**EXERCISE AIM:**
The result should be an exact copy of only the lines from the one with "The width and height of the screenshot is (1182, 1008)." through the last line of the data below, with pictures omitted.

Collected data
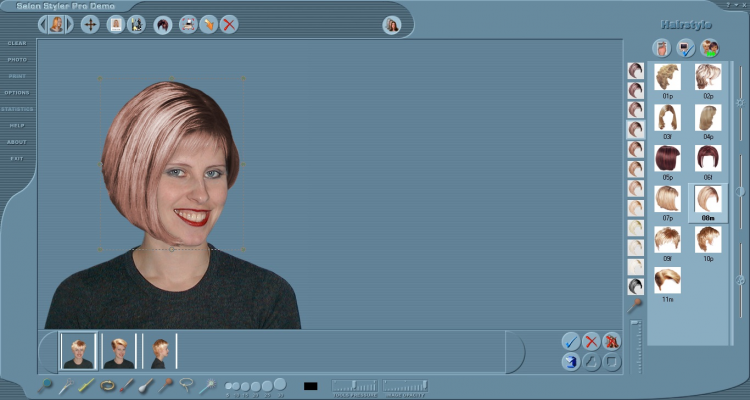750x400 pixels.
Task: Click the red X delete icon in top toolbar
Action: click(x=229, y=24)
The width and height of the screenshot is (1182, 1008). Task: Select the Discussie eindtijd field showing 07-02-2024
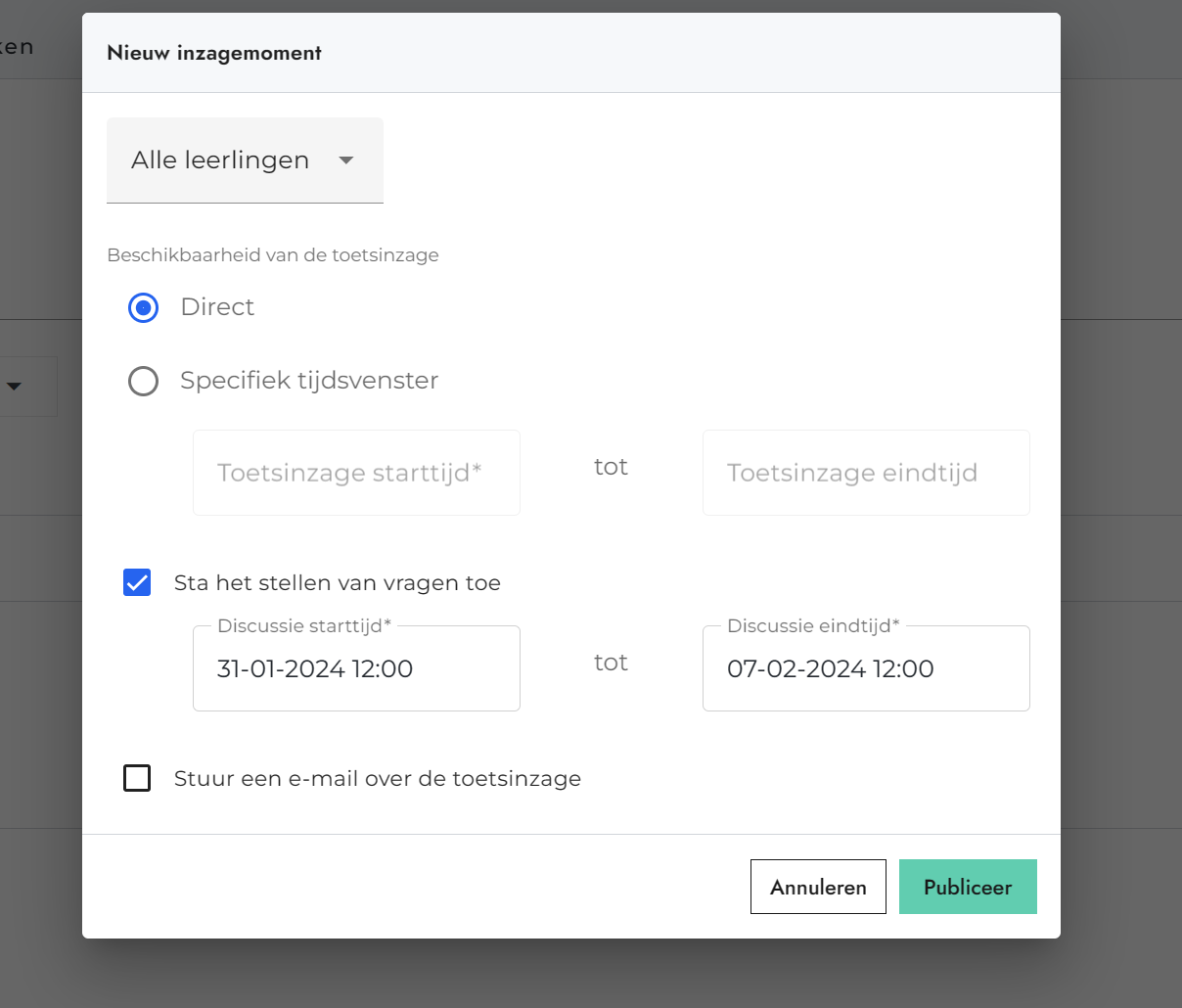865,668
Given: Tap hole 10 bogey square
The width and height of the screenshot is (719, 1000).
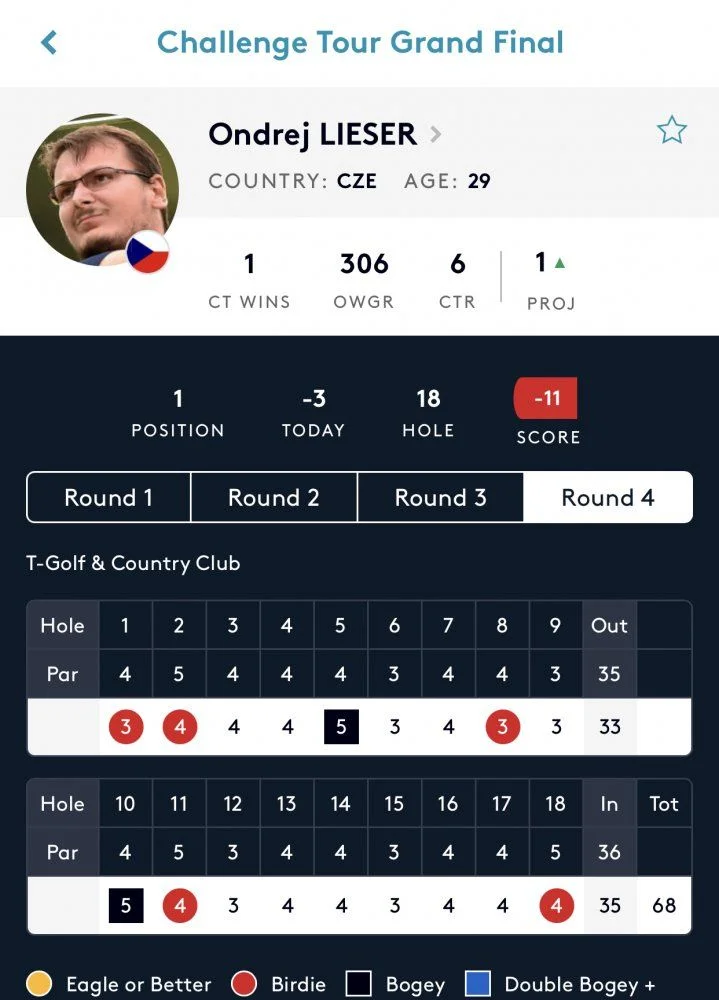Looking at the screenshot, I should point(126,905).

**YOUR SOLUTION:**
The width and height of the screenshot is (1182, 1008). Task: Select the Discussie eindtijd field showing 07-02-2024
865,668
Given: Tap hole 10 bogey square
The width and height of the screenshot is (719, 1000).
Looking at the screenshot, I should point(126,905).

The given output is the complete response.